__Pixel coordinate grounding data__
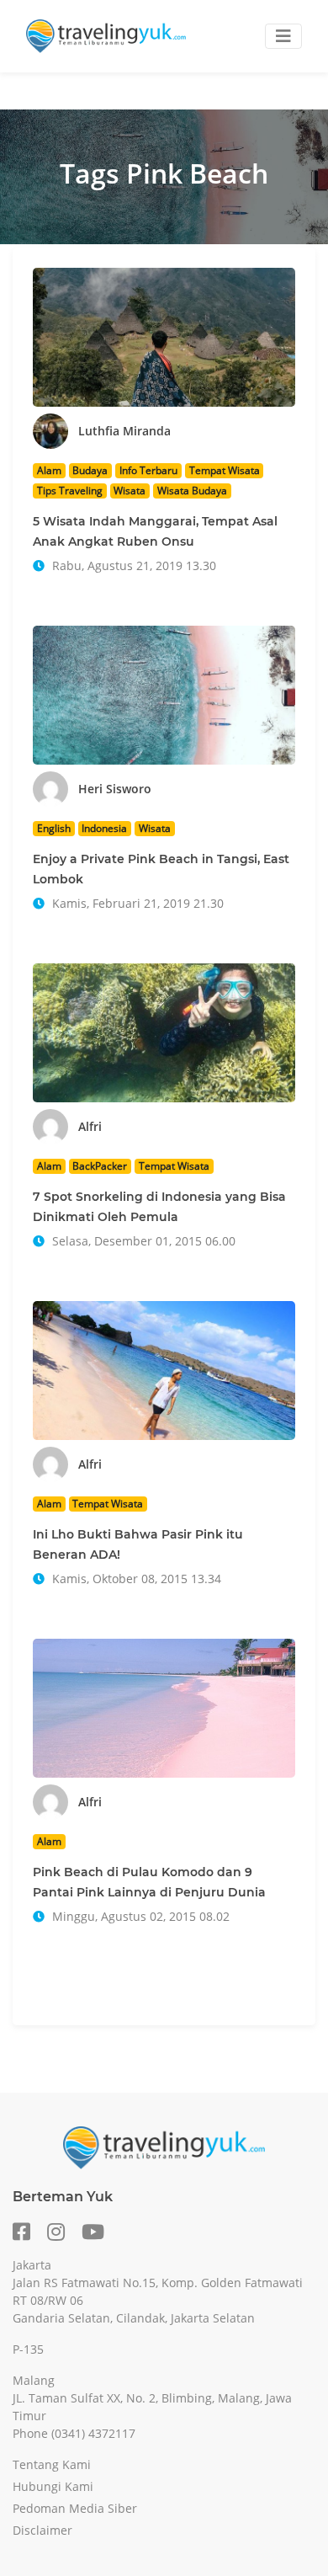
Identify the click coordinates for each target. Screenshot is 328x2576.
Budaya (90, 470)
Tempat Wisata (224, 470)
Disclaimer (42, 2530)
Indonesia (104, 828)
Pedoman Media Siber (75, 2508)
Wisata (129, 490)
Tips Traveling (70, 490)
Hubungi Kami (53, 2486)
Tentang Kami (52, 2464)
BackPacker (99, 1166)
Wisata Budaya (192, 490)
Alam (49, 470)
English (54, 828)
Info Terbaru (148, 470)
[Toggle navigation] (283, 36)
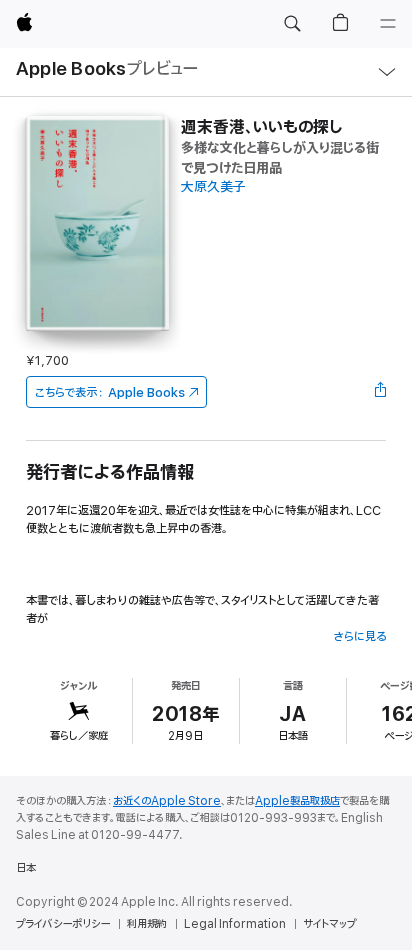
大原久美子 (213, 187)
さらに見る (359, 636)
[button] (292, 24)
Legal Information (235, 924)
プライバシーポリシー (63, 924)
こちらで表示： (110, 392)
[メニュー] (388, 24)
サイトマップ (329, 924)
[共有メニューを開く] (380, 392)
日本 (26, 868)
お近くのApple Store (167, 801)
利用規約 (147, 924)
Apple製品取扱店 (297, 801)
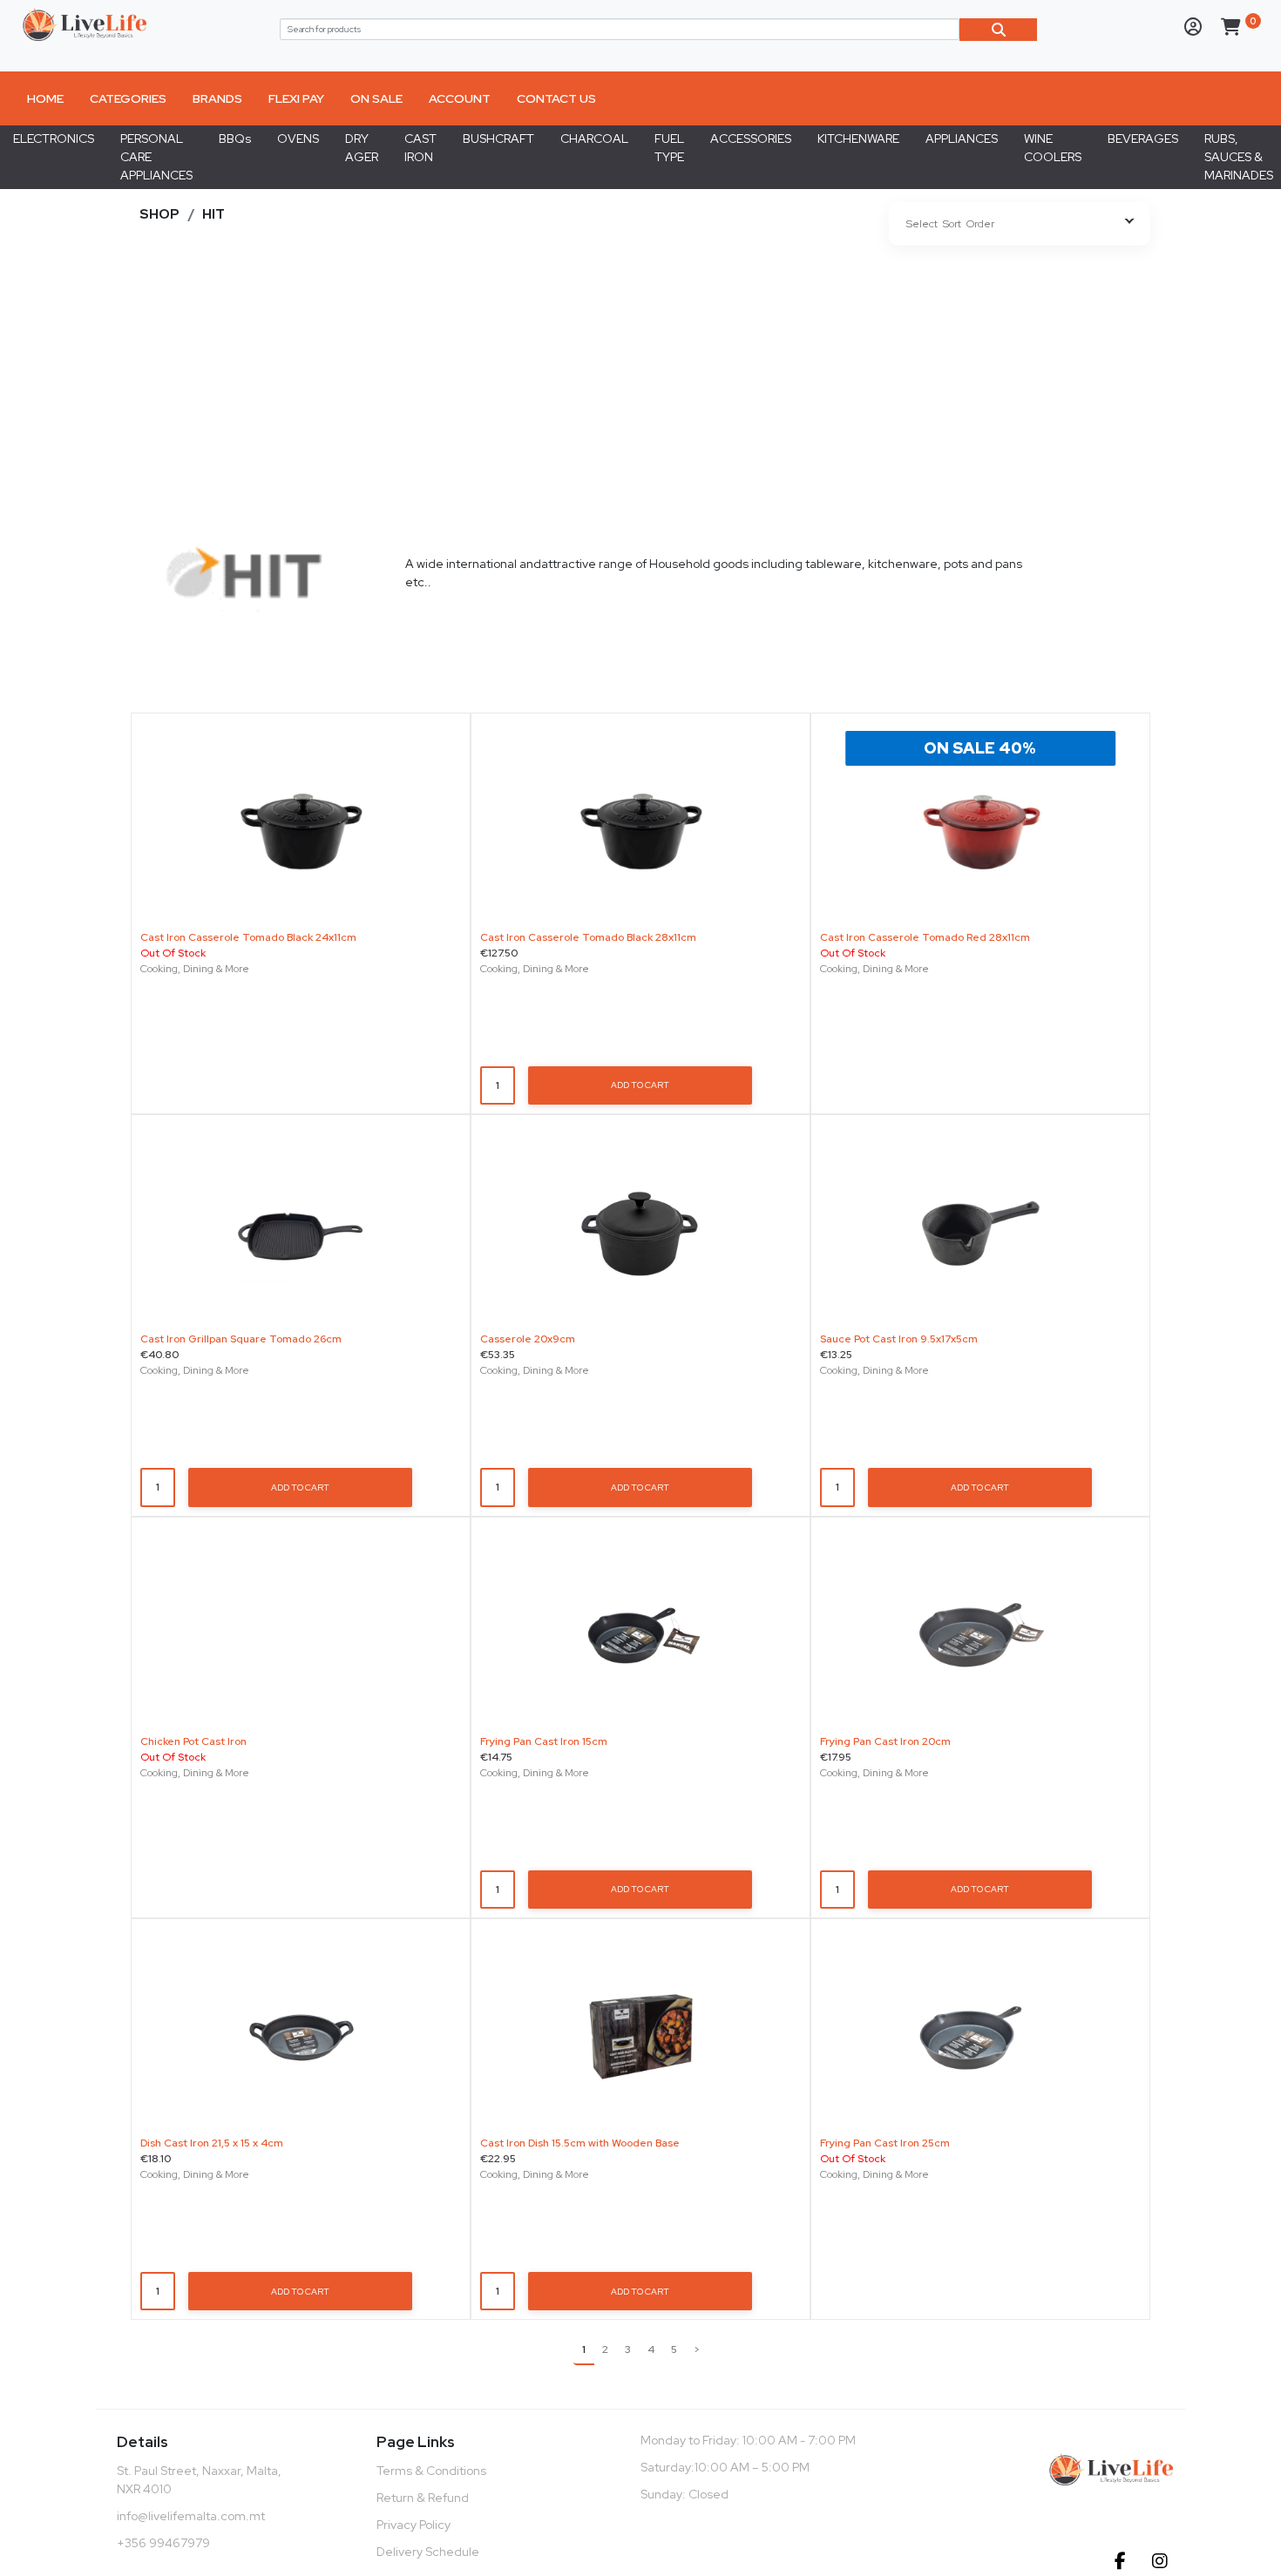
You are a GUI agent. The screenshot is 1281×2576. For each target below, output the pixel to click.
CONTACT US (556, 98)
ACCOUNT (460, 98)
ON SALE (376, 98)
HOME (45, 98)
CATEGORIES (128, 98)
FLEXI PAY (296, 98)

--

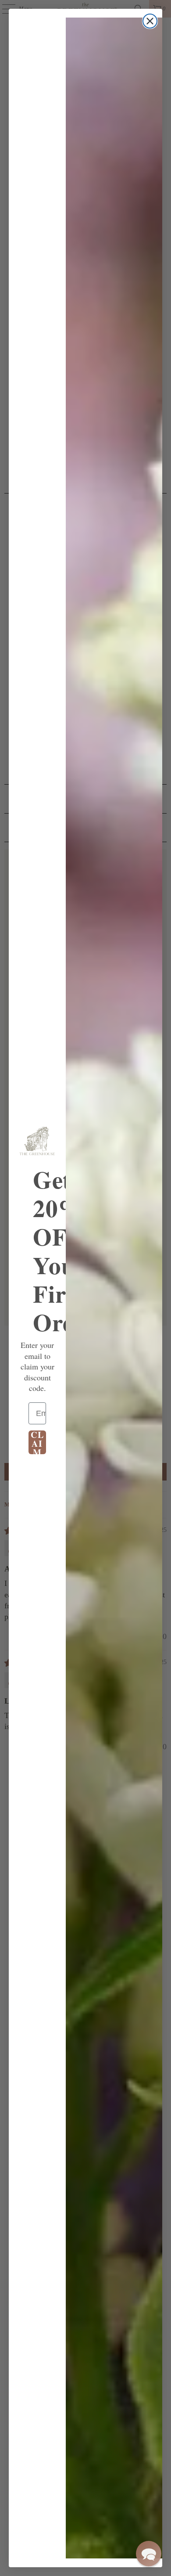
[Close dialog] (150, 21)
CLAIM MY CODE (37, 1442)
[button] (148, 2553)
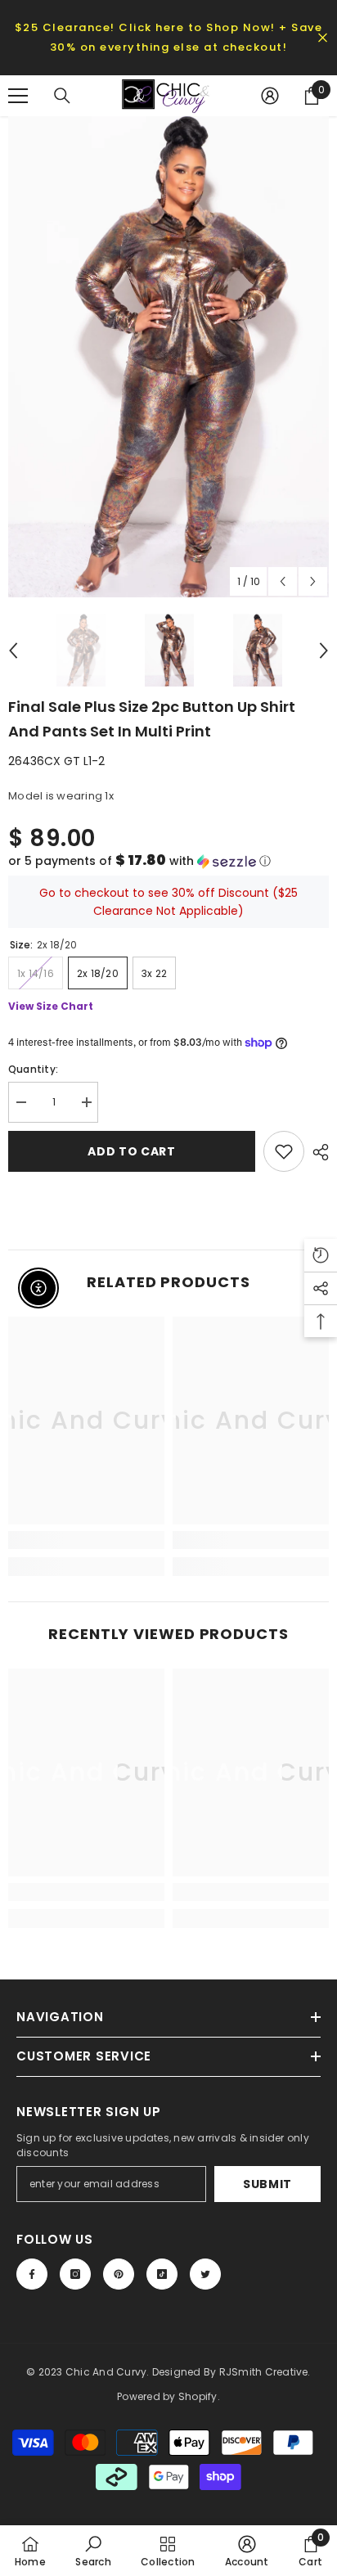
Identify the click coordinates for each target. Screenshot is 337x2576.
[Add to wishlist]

---

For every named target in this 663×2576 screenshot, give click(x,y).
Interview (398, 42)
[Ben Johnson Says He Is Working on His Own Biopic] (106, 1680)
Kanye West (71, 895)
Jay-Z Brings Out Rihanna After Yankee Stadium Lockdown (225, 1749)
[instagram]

__What is required__
Give again the stretch of the entries above that begins at the line with "Screenshot is 328x2576." and ends at the line with "Apple製品取扱店 (297, 801)", word for word, with no pictures.

__Task solution__
Identify the click coordinates for each target. Screenshot is 328x2576.
Budaya (90, 470)
Tempat Wisata (224, 470)
Disclaimer (42, 2530)
Indonesia (104, 828)
Pedoman Media Siber (75, 2508)
Wisata (129, 490)
Tips Traveling (70, 490)
Hubungi Kami (53, 2486)
Tentang Kami (52, 2464)
BackPacker (99, 1166)
Wisata Budaya (192, 490)
Alam (49, 470)
English (54, 828)
Info Terbaru (148, 470)
[Toggle navigation] (283, 36)
大原久美子 (213, 187)
さらに見る (359, 636)
[button] (292, 24)
Legal Information (235, 924)
プライバシーポリシー (63, 924)
こちらで表示： (110, 392)
[メニュー] (388, 24)
サイトマップ (329, 924)
[共有メニューを開く] (380, 392)
日本 (26, 868)
お近くのApple Store (167, 801)
利用規約 (147, 924)
Apple製品取扱店 (297, 801)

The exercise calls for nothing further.